Another problem with this approach is that the queues, and therefore batch processing, cannot be used. However, batch processing is an important technique to achieve line rate at high packet rates [3].
MoonGen therefore implements two ways to prevent this problem.
Intel 10 GbE NICs (82599 and X540) support rate control in hardware. This can be used to generate CBR or bursty traffic with precise inter-departure times.
Our paper [1] features a detailed evaluation of this feature and compares it to software methods.
The hardware supports only CBR traffic. Other traffic patterns, especially a Poisson distribution, are desirable.
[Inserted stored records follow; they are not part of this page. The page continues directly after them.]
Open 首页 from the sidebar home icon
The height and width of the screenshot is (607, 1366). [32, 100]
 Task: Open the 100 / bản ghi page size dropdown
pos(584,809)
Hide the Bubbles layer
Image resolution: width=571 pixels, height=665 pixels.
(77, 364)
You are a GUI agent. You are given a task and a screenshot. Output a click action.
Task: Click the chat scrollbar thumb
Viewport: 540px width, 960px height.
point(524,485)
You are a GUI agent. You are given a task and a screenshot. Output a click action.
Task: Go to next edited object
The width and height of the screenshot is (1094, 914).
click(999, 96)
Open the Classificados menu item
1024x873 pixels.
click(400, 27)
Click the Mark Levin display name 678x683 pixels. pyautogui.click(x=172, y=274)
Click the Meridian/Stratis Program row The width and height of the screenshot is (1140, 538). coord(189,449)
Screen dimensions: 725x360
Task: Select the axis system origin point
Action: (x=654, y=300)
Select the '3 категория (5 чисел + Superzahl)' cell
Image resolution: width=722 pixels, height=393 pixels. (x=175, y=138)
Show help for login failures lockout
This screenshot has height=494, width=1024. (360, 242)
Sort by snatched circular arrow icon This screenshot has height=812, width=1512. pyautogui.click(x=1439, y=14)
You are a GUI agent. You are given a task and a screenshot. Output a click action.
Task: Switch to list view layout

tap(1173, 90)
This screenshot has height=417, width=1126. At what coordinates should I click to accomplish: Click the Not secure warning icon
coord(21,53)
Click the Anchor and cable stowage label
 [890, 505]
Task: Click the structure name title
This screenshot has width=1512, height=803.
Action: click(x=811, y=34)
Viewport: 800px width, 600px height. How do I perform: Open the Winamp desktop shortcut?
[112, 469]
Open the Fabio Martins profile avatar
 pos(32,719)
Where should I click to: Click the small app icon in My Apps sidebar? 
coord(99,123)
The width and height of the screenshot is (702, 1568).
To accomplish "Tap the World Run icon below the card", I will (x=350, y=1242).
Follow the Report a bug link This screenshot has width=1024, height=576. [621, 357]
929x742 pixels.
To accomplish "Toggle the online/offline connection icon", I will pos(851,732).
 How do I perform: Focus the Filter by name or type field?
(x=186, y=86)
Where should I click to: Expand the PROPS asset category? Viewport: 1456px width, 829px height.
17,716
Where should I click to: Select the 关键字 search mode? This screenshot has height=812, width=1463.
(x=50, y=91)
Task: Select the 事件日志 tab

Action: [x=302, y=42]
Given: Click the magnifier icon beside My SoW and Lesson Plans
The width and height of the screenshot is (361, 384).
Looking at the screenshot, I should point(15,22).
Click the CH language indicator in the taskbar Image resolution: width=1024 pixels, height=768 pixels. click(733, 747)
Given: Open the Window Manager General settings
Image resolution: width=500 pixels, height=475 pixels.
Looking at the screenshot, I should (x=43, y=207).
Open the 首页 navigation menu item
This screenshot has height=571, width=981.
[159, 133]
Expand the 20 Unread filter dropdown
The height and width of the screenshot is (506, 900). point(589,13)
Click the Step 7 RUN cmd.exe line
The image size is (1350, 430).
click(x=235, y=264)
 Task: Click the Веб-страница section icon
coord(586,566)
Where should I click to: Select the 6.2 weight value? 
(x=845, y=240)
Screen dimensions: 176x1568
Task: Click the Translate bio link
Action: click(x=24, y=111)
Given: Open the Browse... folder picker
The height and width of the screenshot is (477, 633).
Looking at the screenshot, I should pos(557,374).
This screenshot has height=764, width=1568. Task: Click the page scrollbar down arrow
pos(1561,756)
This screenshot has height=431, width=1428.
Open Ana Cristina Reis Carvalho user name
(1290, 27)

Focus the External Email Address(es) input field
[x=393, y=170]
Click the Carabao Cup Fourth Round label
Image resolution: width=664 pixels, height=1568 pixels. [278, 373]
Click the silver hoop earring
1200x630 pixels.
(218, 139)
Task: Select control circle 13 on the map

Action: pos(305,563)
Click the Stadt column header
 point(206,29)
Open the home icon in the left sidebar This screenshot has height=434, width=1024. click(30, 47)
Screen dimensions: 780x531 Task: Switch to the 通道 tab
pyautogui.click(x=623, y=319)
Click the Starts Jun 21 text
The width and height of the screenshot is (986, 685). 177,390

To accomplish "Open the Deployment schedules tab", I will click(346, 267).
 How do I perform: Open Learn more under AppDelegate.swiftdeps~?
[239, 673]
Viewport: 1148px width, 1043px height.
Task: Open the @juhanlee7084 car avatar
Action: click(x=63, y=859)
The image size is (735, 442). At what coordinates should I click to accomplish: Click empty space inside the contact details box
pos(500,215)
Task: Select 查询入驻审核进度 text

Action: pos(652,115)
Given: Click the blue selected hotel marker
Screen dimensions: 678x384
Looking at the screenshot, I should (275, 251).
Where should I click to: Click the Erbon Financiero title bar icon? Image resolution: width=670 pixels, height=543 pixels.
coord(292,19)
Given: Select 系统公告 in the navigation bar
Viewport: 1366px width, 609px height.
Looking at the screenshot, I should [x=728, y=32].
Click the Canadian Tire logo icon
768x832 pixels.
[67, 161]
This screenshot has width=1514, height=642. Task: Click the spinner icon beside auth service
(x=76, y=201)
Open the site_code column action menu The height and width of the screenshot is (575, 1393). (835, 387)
The problem that software rate control faces is that it needs to generate an 'empty space' on the wire. We circumvent this problem by sending bad packets in the space between packets instead of trying to send nothing. The following diagram illustrates this concept.
A bad packet is a packet that is not accepted by the DuT (device under test) and filtered in hardware before it reaches the software. These packets are shaded in the figure above. We currently use packets with an invalid CRC and an invalid length if necessary. All common NICs drop such packets immediately in hardware as further processing of a corrupted packet is pointless. This does not affect the running software. Our paper contains a measurement which shows that this is the case.
If the DuT's NIC does not do this or if a hardware device is to be tested, then a switch can be used to remove these packets from the stream to generate 'real' space on the wire. The effects of the switch on the packet spacing needs to be analyzed carefully, e.g. with MoonGen's inter-arrival.lua example script.